Exercise goal
From the entries below, reproduce exactly the line containing "This screenshot has width=992, height=627.", the line containing "Given: Click the people icon beside Форум", and every line in between, with nothing added.

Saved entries
● ● ● ●
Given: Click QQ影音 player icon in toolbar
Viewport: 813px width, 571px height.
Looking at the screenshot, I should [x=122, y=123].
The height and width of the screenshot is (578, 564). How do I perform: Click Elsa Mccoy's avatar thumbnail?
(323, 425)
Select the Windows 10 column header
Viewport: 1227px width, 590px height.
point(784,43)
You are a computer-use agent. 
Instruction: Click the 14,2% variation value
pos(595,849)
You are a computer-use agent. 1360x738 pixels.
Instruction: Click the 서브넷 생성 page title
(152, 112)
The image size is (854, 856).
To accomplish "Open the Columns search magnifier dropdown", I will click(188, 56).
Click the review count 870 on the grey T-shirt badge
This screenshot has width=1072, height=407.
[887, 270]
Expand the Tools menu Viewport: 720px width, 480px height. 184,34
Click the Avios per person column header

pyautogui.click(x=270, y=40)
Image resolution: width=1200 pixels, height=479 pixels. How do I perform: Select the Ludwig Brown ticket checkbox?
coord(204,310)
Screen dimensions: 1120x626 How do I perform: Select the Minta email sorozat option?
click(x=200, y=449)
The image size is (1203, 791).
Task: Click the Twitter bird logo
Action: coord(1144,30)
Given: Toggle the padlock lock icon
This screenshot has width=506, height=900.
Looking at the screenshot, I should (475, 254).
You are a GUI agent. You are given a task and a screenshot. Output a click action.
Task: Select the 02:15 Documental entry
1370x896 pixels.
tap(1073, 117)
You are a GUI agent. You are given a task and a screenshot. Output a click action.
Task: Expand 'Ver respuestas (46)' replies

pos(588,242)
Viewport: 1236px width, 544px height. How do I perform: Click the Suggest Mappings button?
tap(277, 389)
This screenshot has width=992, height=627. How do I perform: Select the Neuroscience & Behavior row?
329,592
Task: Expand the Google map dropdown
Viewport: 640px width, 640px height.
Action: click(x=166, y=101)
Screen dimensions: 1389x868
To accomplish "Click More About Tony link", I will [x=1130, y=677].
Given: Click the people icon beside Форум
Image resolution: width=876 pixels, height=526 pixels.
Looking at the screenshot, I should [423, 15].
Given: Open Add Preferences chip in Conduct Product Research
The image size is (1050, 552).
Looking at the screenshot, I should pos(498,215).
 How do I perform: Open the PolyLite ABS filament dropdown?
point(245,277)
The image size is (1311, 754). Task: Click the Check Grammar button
● ● ● ●
Task response
This screenshot has width=992, height=627. How do I perform: Select the Neuroscience & Behavior row?
329,592
Task: Expand the Google map dropdown
Viewport: 640px width, 640px height.
Action: click(x=166, y=101)
Screen dimensions: 1389x868
To accomplish "Click More About Tony link", I will [x=1130, y=677].
Given: Click the people icon beside Форум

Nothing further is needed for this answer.